The ending song is called "Mahō no Kureyon (魔法のクレヨン lit. Magical Crayon)", and is sung by the Japanese vocalists Kumiko Ōsugi and Ema Ōsugi. An excerpt of instrumental music from the series has been used as an opening theme by a few of the other international dubs, such as the Polish and Hebrew ones.

===North American version===
The North American version features an entirely new score, composed and arranged by Hagood Hardy, Tom Szczesniak & Ray Parker. It changes the opening of the original Japanese animation into an original CGI opening.

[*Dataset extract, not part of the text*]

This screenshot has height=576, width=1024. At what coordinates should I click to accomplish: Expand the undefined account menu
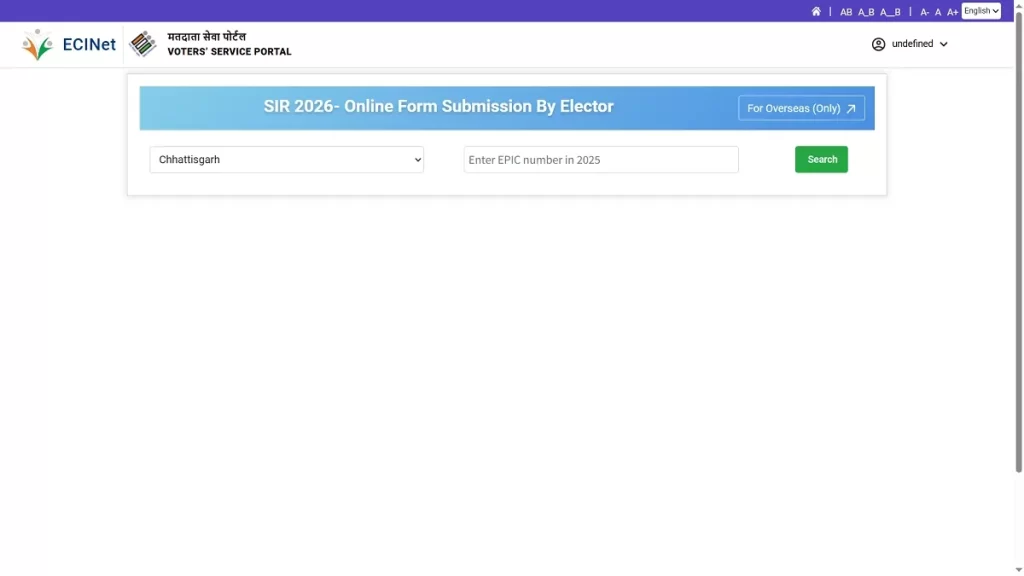(913, 44)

The English dub uses one piece of theme music for the episodic format, and four pieces of theme music for the highly edited movie format. The first song, "Searching for a Dream", is used for the 52 episode TV version and first film. The second opening song is "Listen to You Heart", used for the second film arc. The third song is "Taste the Rain", used for the third film release, and the fourth is "Close Your Eyes", which is used for the final film release. All songs were created and performed by musical group, The Parachute Club. The ending song is a shortened version of "Searching For a Dream", which plays while showcasing clips from the series.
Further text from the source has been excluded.